Aliabadi is renowned for her photographic series Girls in Cars (2005), which depicted women riding around in cars, ready to party. Reflecting on this series in a 2013 article for Deutsche Bank, where her works were exhibited, Aliabadi recounted being stuck in traffic in an upscale part of Tehran. She observed, "We were surrounded by beautiful girls made up to go to a party or just cruising in their cars, and I thought then that this image of women chained by tradition and the hijab is not even close to reality here. They all had music on and were chatting to each other between the cars and making eyes and conversation with boys in other vehicles. Although respectful of the laws, they were having fun."

This series illustrates the contradiction between the stringent restrictions imposed by Iranian laws and the youthful exuberance of women who engage with Western-style fashion and accessories while enjoying themselves. Aliabadi's work is known for blending playful elements with more serious themes, effectively intertwining the political and the personal. This approach highlights the complexities and nuances of contemporary Iranian women's experiences.

In 2006, Aliabadi collaborated with her husband, fellow artist Farhad Moshiri, on a project titled Operation Supermarket. This photographic series was exhibited at the 2008 Singapore Biennale and focused on packages and advertising images that were manipulated to include provocative phrases, providing a critical commentary on failed capitalism and consumerism. For instance, one image featured a chocolate bar labeled "intolerance," while a dishwasher soap label read "Shoot First."

Aliabadi's Miss Hybrid (2008) series presents young Iranian women in unconventional and striking ways.

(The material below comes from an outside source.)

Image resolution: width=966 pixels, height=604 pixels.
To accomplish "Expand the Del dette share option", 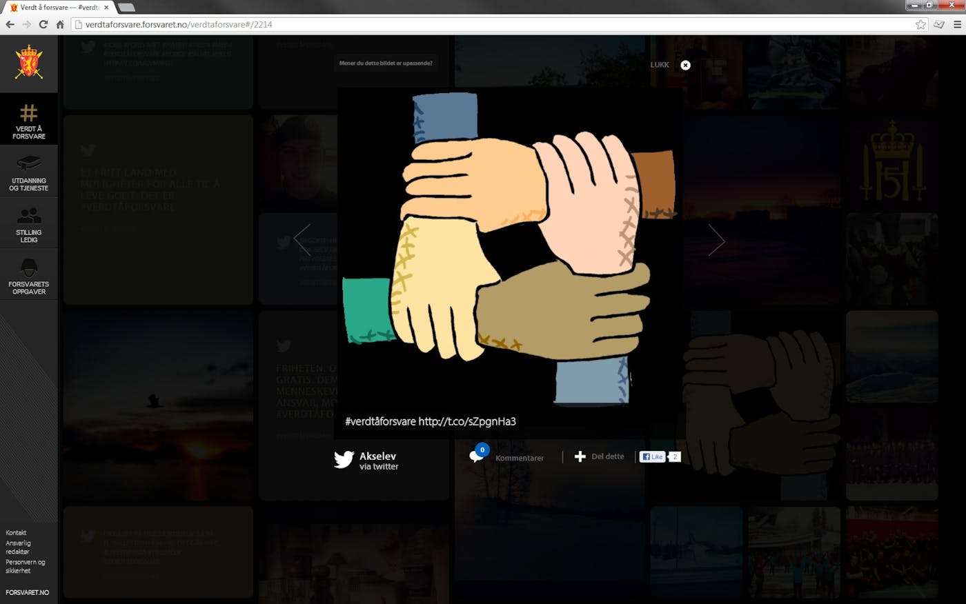I will 599,456.
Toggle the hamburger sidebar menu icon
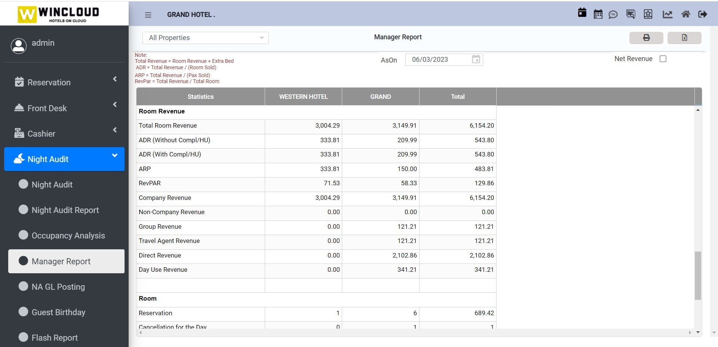The width and height of the screenshot is (718, 347). coord(148,15)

The photographs feature women with bleached blonde hair, blue contact lenses, flawless makeup, and brightly colored headscarves, contrasting sharply with the more traditional images of Muslim women in dull-colored chadors with no makeup and fully covered hair. A notable detail in many of these portraits is the presence of band-aids across the women's noses, referencing a fashion trend among Iranian youth that highlights the increasing prevalence of plastic surgery.

The portraits, reminiscent of studio photography, depict the women from the mid-torso against dark backgrounds, creating a stark visual impact. These images blend traditional attire with contemporary fashion trends, offering a commentary on artificial beauty and the sartorial limitations faced by some Muslim women. The Miss Hybrid series exemplifies Aliabadi's ability to merge playful and serious elements, addressing issues of gender, beauty, and cultural identity within the context of modern Iranian society.

A print of Miss Hybrid No. 3, an image made in 2008, entered the collection of the Los Angeles County Museum of Art in 2023. LACMA describes the work as a staged portrait representing a form of urban identity shaped by both Tehran's local social setting and imported media imagery.